Parallel XML Parsing in Java
This one is obvious: just create several parsers and run them in parallel in multiple threads.
Take a look at Woodstox Performance (down at the moment, try google cache).
This can be done IF structure of your XML is predictable: if it has a lot of same top-level elements. For instance:
<element> <more>more elements</more></element> <element> <other>other elements</other></element>
In this case you could create simple splitter that searches
<element>
and feeds this part to a particular parser instance. That's a simplified approach: in real life I'd go with RandomAccessFile to find start stop points (<element>
) and then create custom FileInputStream that just operates on a part of file.Take a look at Aalto. The same guys that created Woodstox. This are experts in this area - don't reinvent the wheel.
I am agree with Jim. I think that if you want to improve performance of overall processing of 1000 files your plan is good except #3 that is irrelevant in this case.If however you want to improve performance of parsing of single file you have a problem. I do not know how it is possible to split XML file without it parsing. Each chunk will be illegal XML and your parser will fail.

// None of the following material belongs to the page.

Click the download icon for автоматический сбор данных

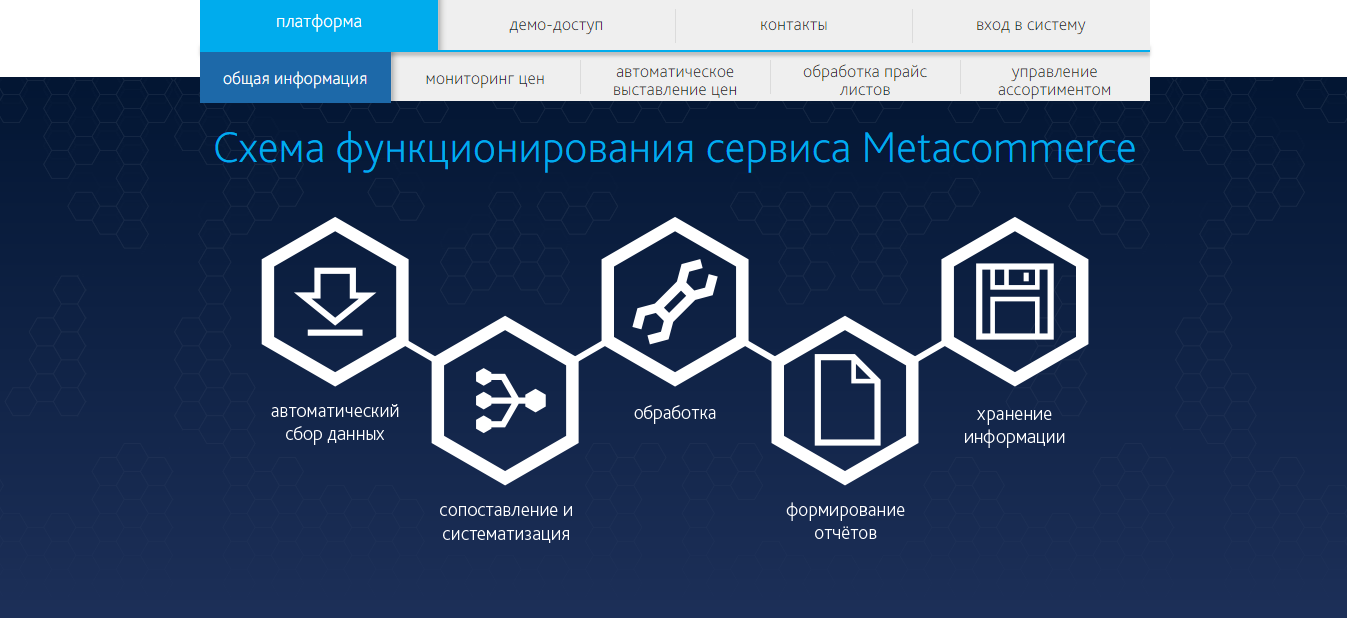tap(335, 300)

I believe that improving overall time is good enough for you. In this case read this tutorial:http://download.oracle.com/javase/tutorial/essential/concurrency/index.htmlthen create thread pool of for example 100 threads and queue that contains XML sources. Each thread will parse only 10 files that will bring serious performance benefit in multi-CPU environment.
In addition to existing good suggestions there is one rather simple thing to do: use cursor API (XMLStreamReader), NOT Event API. Event API adds 30-50% overhead without (just IMO) significantly making processing easire. In fact, if you want convenience, I would recommend using StaxMate instead; it builds on top of Cursor API without adding significant overhead (at most 5-10% compared to hand-written code).

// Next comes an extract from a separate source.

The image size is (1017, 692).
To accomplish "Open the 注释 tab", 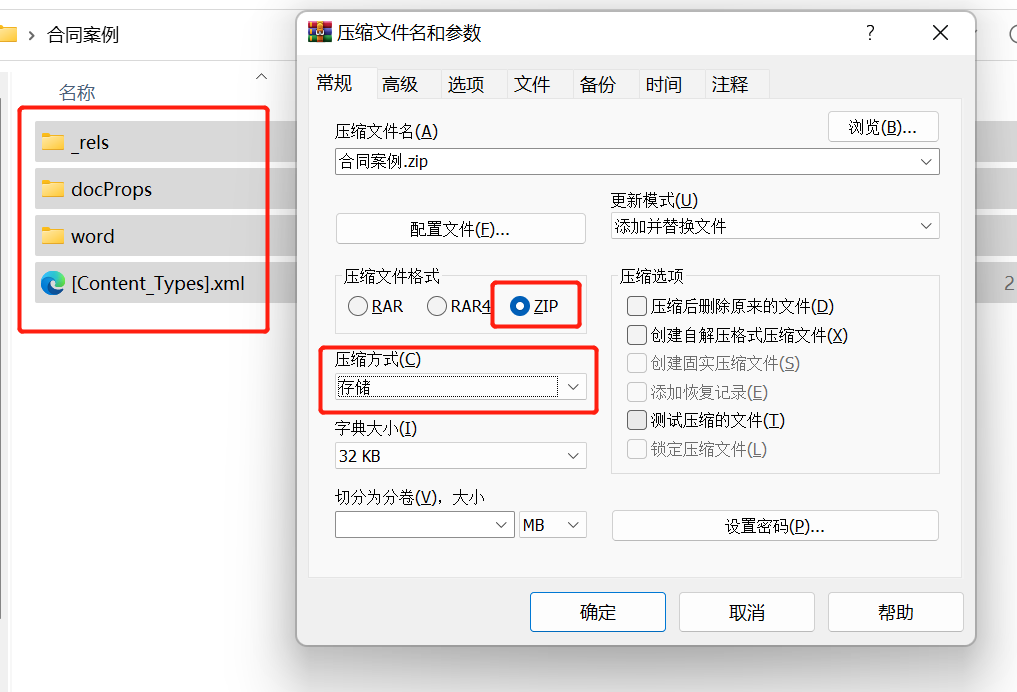I will [730, 84].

Now: I assume you have done basic optimizations with Woodstox; but if not, check out "3 Simple Rules for Fast XML-processing using Stax". Specifically, you absolutely should:
- Make sure you only create XMLInputFactory and XMLOutputFactory instances once
- Close readers and writers to ensure buffer recycling (and other useful reuse) works as expected.
The reason I mention this is that while these make no functional difference (code works as expected) they can make big performance difference; although more so when processing smaller files.
Running multiple instances does also make sense; although usually with at most 1 thread per core. However you will only get benefit as long as your storage I/O can support such speeds; if disk is the bottleneck this will not help and can in some cases hurt (if disk seeks compete). But it is worth a try.